La Société koweïtienne pour la protection de l’environnement a appelé à l’adoption de solutions innovantes et durables pour lutter contre la désertification dans le pays et atténuer ses impacts environnementaux et économiques, ainsi qu’à renforcer la protection des réserves naturelles, de la végétation et des sols.
Le Dr Wafaa Behbehani, membre de la Société, a déclaré à l’agence de presse KUNA à l’occasion de la Journée mondiale de la sécheresse, célébrée chaque année le 17 juin, que la lutte contre la désertification nécessite de sensibiliser davantage les communautés, de promouvoir le reboisement durable et de développer les partenariats communautaires afin de protéger ces zones et d’assurer leur pérennité pour les générations futures, sans oublier l’importance et le rôle des accords environnementaux internationaux.

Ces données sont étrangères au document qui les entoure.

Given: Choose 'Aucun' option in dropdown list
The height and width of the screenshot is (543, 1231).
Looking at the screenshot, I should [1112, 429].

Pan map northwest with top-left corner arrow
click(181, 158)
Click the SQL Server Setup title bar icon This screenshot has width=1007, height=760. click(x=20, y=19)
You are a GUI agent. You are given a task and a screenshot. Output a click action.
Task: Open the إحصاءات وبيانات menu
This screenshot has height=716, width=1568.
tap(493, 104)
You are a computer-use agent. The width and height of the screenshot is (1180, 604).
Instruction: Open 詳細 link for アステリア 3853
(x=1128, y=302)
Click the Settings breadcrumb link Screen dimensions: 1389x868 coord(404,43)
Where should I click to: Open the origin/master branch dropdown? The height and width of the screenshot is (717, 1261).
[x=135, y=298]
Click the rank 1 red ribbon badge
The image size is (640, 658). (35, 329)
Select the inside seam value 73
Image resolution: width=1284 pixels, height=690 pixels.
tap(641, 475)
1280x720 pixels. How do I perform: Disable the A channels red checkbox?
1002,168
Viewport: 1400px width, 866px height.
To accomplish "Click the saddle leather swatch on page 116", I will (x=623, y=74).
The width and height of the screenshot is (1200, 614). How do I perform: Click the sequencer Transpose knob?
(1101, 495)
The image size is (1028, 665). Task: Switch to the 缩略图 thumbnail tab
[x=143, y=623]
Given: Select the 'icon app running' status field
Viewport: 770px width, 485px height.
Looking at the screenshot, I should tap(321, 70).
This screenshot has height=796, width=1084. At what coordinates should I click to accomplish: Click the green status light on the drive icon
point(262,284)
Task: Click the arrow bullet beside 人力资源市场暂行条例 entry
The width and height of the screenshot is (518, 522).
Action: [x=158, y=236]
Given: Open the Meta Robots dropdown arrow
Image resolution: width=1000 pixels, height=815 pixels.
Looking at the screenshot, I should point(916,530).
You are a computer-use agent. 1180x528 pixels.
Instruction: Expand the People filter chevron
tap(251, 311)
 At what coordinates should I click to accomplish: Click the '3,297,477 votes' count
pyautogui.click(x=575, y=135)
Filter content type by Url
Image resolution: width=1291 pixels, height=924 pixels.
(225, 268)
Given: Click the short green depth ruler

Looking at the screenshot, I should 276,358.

Le Dr Behbehani a ajouté que la désertification au Koweït est due à une combinaison de facteurs, notamment la sécheresse, les températures élevées, la faiblesse des précipitations, les tempêtes de sable et de poussière, et la salinisation des sols.
Elle a expliqué que d’autres facteurs contribuent à ce phénomène, tels que les activités humaines liées au camping et au surpâturage, ainsi que les conséquences de l’invasion irakienne du Koweït et la pollution pétrolière qui en a résulté. Elle a insisté sur la nécessité d’élaborer une stratégie pour faire face à ce phénomène, notamment compte tenu de l’expansion urbaine.
Ateliers périodiques
Behbehani a souligné l’importance des ateliers périodiques organisés par l’association au sein de son Centre de formation environnementale Sabah Al-Ahmad pour lutter contre la désertification. Ces ateliers visent à mettre en œuvre des mesures scientifiques et techniques pour freiner la progression de la désertification dans le pays.
Elle a expliqué que les rapports internationaux indiquent que la désertification est devenue une crise mondiale croissante. L’Organisation des Nations Unies pour l’alimentation et l’agriculture (FAO) a estimé dans son rapport de juin que 1,66 milliard d’hectares de terres dans le monde, soit environ 10 % de la superficie terrestre totale, sont dégradés par les activités humaines. Plus de 60 % de cette dégradation concerne les terres agricoles, qui produisent 95 % de l’alimentation mondiale.
Behbehani a déclaré que les estimations des Nations Unies indiquent que les risques de désertification menacent les moyens de subsistance de plus d’un milliard de personnes dans une centaine de pays. Elle a ajouté qu’environ 12 millions d’hectares de terres sont perdus chaque année à cause de la désertification, soit l’équivalent de 10 millions de tonnes de céréales perdues, et a précisé que les pertes économiques sont estimées à environ 41 milliards de dollars par an.
Elle a souligné que les efforts de recherche sont axés sur l’utilisation des technologies d’intelligence artificielle sur le terrain pour lutter contre la désertification. Ces technologies comprennent le traitement d’images, les systèmes d’information géographique intelligents, les techniques de télédétection et les drones, permettant la détection précoce de la désertification, la prévision de sa progression et la planification d’interventions proactives au moindre coût.
Efforts environnementaux
De son côté, l’Autorité publique de l’environnement a réaffirmé son engagement à renforcer ses efforts de surveillance et de suivi de la désertification et de la dégradation de l’environnement dans les zones désertiques, à améliorer la protection des écosystèmes désertiques et à préserver les pâturages naturels. Ceci contribue à la durabilité environnementale et à la protection des ressources naturelles du pays.